1. Balance / schedule incoming requests to the right backend

2. Model server replicas that can run on multiple hardware topologies

3. Prefix caching hierarchy with well-tested variants for different use cases

So it's a 3-tier architecture. The biggest difference with Dynamo is that llm-d is using the inference gateway extension - https://github.com/kubernetes-sigs/gateway-api-inference-ext... - which brings Kubernetes owned APIs for managing model routing, request priority and flow control, LoRA support etc.

rdli•9mo ago
I would think that that the NVidia Dynamo SDK (pipelines) is a big difference as well (https://github.com/ai-dynamo/dynamo/tree/main/deploy/sdk/doc...), or am I missing something?
smarterclayton•9mo ago
That's a good example - I can at least answer about why it's a difference: different target user.

As I understand the Dynamo SDK it is about simplifying and helping someone get started with Dynamo on Kubernetes.

From the user set we work with (large inference deployers) that is not a high priority - they already have mature deployment opinions or a set of tools that would not compose well with something like the Dynamo SDK. Their comfort level with Kubernetes is moderate to high - either they use Kubernetes for high scale training and batch, or they are deploying to many different providers in order to get enough capacity and need a standard orchestration solution.

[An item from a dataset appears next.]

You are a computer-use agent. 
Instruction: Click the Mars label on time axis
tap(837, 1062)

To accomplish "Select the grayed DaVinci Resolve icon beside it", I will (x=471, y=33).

llm-d focuses on helping achieve efficiency dynamically at runtime based on changing traffic or workload on Kubernetes - some of the things the Dynamo SDK encodes are static and upfront and would conflict with that objective. Also, large deployers with serving typically have significant batch and training and they are looking to maximize capacity use without impacting their prod serving. That requires the orchestrator to know about both workloads at some level - which Dynamo SDK would make more difficult.

rdli•9mo ago
In this analogy, Dynamo is most definitely not like Django. It includes inference aware routing, KV caching, etc. -- all the stuff you would need to run a modern SOTA inference stack.
qntty•9mo ago
You're right, I was confusing TensorRT with Dynamo. It looks like the relationship between Dynamo and vLLM is actually the opposite of what I was thinking -- Dynamo can use vLLM as a backend rather than vice versa.
Kemschumam•9mo ago
What would be the benefit of this project over hosting VLLM in Ray?